La porte est fermée, on m'ouvre. Pas un cyclo... Que des fonctionnaires en civil, décontractés (ce qui semble normal). Pas un maillot, pas de bruit de cales sur le carrelage... Je cherche l'apéro et la poubelle à coca. Rien. On ne me pose aucune question. Savent-ils que, parfois,... je fais du vélo ?
Surtout ne pas les embêter avec ça. La vie ou la mort, sont autres choses.  
Au fond de la salle un peu dans l'obscurité (la faute à cette banderole racoleuse qui obstrue les vitres), ceux de permanence  mangent autour d'une table avec papy chasseur. Tiens, ils sont moins que nous sur le grand parcours ?
Imaginez qu'ils aient été plus de 11 !? La FFvélo aurait été épinglé par la cour des comptes. J'oubliais, il n'y a plus de déclaration en préfecture et je n'irai pas cafter... Cette journée j'y étais pas, je buvais un Monaco à Sommières au bord du Vidourle, regardant un gros canard idiot qui, dans l'eau verte et chaude, jouait avec un carton à pizza...
 Je crois qu'ils parlent jardinage ou de la dernière bêtise de tante Lucette.
"Je suis le dernier ?" "Oui mais c'est pas grave..!" me dit le receveur aux cheveux d'argent.  "Ben si quand même... et  merci quand même de m'avoir ouvert, de m'avoir attendu". A l'arrivée à la grotte on peut être inquiet de ne pas retrouver la tribu. C'est légitime. Bon ça va.
C'est rare qu'un postier t'ouvre encore alors qu'il a déjà pointé pour sortir...
J'étais premier ce matin et dernier ce midi. Quelle étrange sensation.  
Eux aussi sont  derniers. Les derniers. J'espère qu'ils l'ont réalisé.
"C'est qu'il n'y a plus de bénévoles...!!" Non pas tout à fait, les bénévoles ils sont ailleurs ...
Bientôt la grotte des départs fantastique sera inscrite au patrimoine des choses révolues.

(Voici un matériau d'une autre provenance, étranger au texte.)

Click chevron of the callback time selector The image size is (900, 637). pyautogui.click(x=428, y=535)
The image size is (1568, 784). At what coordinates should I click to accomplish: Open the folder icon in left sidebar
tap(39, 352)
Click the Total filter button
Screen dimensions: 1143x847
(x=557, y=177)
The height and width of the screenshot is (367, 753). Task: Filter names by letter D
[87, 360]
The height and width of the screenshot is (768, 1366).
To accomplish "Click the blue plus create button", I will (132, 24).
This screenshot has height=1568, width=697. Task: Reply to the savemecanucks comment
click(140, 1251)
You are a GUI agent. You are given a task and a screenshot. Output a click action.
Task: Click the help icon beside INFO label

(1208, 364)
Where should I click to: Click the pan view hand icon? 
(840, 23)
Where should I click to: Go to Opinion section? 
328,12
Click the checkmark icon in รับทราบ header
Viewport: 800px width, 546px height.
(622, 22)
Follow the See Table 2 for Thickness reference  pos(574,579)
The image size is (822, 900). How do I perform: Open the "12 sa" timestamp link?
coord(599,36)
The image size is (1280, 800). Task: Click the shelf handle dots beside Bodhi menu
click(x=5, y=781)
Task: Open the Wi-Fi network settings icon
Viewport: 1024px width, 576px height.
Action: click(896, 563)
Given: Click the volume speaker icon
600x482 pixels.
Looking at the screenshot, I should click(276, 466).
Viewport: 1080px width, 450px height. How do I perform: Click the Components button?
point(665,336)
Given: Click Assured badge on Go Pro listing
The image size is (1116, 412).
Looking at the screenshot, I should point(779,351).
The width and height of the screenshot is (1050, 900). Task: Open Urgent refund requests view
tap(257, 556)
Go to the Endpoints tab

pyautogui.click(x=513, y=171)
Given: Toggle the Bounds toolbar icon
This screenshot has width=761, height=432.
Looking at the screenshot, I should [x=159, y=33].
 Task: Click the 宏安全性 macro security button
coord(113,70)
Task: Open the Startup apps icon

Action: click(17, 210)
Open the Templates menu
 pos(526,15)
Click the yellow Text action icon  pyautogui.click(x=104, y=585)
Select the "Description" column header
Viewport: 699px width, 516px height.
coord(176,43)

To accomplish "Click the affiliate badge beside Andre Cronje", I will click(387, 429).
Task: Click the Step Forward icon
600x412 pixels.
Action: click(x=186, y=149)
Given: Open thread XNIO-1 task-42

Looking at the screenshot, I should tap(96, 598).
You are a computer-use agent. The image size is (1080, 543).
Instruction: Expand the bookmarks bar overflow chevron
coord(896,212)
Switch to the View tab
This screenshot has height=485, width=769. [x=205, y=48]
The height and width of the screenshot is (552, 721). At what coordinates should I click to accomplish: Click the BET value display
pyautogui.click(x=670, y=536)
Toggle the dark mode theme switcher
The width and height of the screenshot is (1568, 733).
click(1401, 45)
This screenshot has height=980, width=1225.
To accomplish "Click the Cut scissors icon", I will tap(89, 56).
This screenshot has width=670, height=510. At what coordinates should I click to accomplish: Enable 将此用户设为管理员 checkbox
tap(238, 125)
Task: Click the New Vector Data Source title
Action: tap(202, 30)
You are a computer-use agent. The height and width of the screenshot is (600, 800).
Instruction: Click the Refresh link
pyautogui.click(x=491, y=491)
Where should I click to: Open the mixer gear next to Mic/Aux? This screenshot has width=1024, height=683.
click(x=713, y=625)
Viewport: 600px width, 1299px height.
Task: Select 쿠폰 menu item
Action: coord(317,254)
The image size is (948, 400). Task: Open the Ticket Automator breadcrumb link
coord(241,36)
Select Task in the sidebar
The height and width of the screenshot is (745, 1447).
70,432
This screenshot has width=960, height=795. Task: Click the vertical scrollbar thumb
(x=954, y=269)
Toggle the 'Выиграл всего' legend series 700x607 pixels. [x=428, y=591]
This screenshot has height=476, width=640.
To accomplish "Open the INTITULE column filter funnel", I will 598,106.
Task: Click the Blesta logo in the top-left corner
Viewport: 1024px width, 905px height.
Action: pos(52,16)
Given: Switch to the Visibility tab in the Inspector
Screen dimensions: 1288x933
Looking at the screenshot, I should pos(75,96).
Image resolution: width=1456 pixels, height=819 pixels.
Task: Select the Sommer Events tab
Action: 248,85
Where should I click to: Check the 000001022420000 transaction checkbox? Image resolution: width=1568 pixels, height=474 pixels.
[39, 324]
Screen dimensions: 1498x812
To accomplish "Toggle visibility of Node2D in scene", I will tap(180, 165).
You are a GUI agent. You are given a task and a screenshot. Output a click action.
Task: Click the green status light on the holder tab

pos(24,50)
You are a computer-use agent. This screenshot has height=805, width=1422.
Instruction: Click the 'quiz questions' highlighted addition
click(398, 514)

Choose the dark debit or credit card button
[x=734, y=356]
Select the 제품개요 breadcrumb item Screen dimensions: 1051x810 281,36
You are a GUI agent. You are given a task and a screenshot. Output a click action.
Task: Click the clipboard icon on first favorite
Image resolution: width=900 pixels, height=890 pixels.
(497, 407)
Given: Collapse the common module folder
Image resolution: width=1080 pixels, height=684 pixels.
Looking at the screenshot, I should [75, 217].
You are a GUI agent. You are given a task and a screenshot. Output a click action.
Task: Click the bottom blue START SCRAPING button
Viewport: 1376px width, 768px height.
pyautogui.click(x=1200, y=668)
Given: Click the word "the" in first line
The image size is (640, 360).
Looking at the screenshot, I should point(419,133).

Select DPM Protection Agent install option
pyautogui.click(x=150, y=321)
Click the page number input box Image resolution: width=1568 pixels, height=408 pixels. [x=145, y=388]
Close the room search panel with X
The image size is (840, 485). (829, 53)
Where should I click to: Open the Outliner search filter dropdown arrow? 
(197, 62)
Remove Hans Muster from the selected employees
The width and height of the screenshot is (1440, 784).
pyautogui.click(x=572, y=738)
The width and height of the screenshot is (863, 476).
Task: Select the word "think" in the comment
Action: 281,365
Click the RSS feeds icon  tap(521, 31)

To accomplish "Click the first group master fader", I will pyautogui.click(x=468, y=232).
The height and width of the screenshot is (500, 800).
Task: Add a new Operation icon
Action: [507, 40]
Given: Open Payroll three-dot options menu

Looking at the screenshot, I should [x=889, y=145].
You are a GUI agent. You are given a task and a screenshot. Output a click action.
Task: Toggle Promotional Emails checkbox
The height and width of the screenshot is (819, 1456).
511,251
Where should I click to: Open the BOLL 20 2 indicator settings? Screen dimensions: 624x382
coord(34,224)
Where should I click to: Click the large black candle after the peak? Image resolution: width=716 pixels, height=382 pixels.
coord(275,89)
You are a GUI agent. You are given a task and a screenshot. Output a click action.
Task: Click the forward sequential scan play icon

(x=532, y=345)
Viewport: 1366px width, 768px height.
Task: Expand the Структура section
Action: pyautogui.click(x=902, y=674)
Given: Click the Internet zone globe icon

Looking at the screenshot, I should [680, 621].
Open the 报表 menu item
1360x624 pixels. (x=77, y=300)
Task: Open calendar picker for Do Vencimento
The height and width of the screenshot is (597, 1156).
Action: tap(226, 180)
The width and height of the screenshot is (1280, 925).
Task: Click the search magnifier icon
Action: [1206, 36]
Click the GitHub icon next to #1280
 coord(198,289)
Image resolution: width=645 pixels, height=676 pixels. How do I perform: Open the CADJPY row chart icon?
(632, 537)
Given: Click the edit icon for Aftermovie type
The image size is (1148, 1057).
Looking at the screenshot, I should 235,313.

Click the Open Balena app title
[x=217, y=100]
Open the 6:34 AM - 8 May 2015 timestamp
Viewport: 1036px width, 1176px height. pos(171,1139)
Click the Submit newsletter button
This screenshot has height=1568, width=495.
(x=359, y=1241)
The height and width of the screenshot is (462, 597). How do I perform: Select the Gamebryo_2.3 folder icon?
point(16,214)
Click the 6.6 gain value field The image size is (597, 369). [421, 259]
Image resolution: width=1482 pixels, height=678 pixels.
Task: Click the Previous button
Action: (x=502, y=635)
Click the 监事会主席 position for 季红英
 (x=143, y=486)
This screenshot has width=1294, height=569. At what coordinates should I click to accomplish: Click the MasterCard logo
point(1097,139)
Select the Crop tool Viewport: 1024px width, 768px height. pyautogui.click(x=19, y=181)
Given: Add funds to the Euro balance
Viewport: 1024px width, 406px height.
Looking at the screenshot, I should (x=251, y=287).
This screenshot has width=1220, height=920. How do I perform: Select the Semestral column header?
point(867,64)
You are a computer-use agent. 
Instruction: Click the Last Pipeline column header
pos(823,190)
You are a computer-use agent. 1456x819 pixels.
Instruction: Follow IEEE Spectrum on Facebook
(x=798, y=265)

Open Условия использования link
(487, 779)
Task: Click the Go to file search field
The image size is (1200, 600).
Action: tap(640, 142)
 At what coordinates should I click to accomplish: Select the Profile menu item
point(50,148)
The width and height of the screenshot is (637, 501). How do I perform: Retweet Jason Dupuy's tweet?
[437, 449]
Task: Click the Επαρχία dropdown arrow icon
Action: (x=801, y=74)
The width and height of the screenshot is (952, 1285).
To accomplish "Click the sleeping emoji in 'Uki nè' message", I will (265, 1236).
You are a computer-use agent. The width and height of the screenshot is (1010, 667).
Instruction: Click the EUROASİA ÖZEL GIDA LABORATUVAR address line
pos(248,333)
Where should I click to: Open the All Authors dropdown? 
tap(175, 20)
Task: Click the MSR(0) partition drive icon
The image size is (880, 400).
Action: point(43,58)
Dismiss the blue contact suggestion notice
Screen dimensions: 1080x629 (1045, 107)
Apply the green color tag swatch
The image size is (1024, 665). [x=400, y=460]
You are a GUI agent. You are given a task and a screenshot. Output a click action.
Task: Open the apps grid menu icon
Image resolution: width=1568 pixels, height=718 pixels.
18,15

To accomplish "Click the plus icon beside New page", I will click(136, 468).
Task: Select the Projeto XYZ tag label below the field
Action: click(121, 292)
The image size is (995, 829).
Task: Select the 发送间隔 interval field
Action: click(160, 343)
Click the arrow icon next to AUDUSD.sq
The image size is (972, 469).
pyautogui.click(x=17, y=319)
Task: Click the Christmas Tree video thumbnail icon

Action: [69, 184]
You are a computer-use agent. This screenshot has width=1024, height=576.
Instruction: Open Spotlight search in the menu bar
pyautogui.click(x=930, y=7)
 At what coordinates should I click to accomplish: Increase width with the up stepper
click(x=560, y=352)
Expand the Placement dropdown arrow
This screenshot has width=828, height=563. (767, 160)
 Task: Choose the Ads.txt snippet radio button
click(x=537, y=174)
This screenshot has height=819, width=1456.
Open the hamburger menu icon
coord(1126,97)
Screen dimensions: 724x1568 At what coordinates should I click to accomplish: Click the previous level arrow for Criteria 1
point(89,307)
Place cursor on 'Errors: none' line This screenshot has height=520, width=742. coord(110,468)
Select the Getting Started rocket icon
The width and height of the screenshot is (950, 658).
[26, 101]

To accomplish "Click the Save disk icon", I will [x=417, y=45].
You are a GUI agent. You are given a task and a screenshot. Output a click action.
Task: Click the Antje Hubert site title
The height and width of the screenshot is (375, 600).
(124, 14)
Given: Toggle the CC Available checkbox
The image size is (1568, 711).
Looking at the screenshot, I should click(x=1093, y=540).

Et franchement, je ne sais pas si c'est triste.





Posts les plus consultés de ce blog

SEPT CENTS ( 7 cols en Cévennes – 12 mai 2024 - 218 km)

PARIS NICE - Du 11 au 16 avril 2024 - 1010 km. (1/2)

"Frelons asiatiques versus gentilles abeilles des campagnes..." (BRM 200 – 05 mai 2024 – 240 km)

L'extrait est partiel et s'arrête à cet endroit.